MD, PhD, FMedSci, FSB, FRCP, FRCPEd

The purpose of this paper by Canadian chiropractors was to expand practitioners’ knowledge on areas of liability when treating low back pain patients. Six cases where chiropractors in Canada were sued for allegedly causing or aggravating lumbar disc herniation after spinal manipulative therapy were retrieved using the CANLII database.

The patients were 4 men and 2 women with an average age of 37 years. Trial courts’ decisions were rendered between 2000 and 2011. The following conclusions from Canadian courts were noted:

  1. informed consent is an on-going process that cannot be entirely delegated to office personnel;
  2. when the patient’s history reveals risk factors for lumbar disc herniation the chiropractor has the duty to rule out disc pathology as an aetiology for the symptoms presented by the patients before beginning anything but conservative palliative treatment;
  3. lumbar disc herniation may be triggered by spinal manipulative therapy on vertebral segments distant from the involved herniated disc such as the thoracic spine.

## DATA EXTRACT
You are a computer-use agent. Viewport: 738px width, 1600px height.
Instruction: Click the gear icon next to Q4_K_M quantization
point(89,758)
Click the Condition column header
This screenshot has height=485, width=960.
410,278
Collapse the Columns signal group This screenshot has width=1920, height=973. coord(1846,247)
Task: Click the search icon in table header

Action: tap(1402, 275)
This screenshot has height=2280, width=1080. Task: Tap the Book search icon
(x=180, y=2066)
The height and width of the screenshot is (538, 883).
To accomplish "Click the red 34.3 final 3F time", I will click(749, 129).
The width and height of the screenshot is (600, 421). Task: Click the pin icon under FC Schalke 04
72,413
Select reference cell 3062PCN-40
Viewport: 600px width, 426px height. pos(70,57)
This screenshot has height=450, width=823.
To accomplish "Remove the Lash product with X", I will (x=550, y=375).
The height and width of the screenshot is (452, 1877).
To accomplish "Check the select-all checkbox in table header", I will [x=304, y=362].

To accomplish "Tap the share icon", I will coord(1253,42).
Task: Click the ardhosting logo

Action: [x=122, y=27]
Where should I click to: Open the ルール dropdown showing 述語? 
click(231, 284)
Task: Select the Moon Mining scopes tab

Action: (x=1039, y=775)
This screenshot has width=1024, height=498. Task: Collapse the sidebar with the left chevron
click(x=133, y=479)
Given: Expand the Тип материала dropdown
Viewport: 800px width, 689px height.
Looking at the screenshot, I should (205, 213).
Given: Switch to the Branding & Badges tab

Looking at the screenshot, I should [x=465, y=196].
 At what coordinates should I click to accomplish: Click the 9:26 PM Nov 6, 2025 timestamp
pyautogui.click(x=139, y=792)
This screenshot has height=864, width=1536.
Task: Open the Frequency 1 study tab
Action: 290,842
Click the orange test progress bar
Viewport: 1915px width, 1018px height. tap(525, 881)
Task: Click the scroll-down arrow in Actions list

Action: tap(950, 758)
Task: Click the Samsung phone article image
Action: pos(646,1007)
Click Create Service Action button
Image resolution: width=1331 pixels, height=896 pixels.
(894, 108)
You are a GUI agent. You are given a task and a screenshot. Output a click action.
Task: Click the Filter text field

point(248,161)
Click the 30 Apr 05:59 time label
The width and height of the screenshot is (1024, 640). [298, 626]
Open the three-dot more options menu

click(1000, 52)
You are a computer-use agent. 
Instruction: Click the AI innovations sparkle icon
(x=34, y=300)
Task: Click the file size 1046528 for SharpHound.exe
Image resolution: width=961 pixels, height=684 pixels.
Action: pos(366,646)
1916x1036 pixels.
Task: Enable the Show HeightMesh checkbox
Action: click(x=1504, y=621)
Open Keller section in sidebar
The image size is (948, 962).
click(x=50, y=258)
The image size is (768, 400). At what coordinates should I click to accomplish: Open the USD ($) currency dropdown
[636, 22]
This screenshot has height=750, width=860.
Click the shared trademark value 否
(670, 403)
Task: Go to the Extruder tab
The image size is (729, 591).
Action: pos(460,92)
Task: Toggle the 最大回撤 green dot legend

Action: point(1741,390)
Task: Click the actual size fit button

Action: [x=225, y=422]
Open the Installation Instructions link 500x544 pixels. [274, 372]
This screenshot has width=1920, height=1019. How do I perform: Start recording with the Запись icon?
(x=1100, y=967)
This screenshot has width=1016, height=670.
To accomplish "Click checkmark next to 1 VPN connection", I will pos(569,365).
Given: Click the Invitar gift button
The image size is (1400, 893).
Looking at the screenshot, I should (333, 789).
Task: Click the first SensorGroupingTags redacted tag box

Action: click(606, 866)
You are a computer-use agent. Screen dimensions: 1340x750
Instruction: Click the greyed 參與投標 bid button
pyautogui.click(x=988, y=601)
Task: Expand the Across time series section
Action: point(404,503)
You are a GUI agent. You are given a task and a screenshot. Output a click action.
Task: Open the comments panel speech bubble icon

## ASSIGNED TASK
Reproduce the text about Canadian chiropractors sued over lumbar disc herniation in full, word for word.

## EXERCISE SOLUTION
MD, PhD, FMedSci, FSB, FRCP, FRCPEd

The purpose of this paper by Canadian chiropractors was to expand practitioners’ knowledge on areas of liability when treating low back pain patients. Six cases where chiropractors in Canada were sued for allegedly causing or aggravating lumbar disc herniation after spinal manipulative therapy were retrieved using the CANLII database.

The patients were 4 men and 2 women with an average age of 37 years. Trial courts’ decisions were rendered between 2000 and 2011. The following conclusions from Canadian courts were noted:

  1. informed consent is an on-going process that cannot be entirely delegated to office personnel;
  2. when the patient’s history reveals risk factors for lumbar disc herniation the chiropractor has the duty to rule out disc pathology as an aetiology for the symptoms presented by the patients before beginning anything but conservative palliative treatment;
  3. lumbar disc herniation may be triggered by spinal manipulative therapy on vertebral segments distant from the involved herniated disc such as the thoracic spine.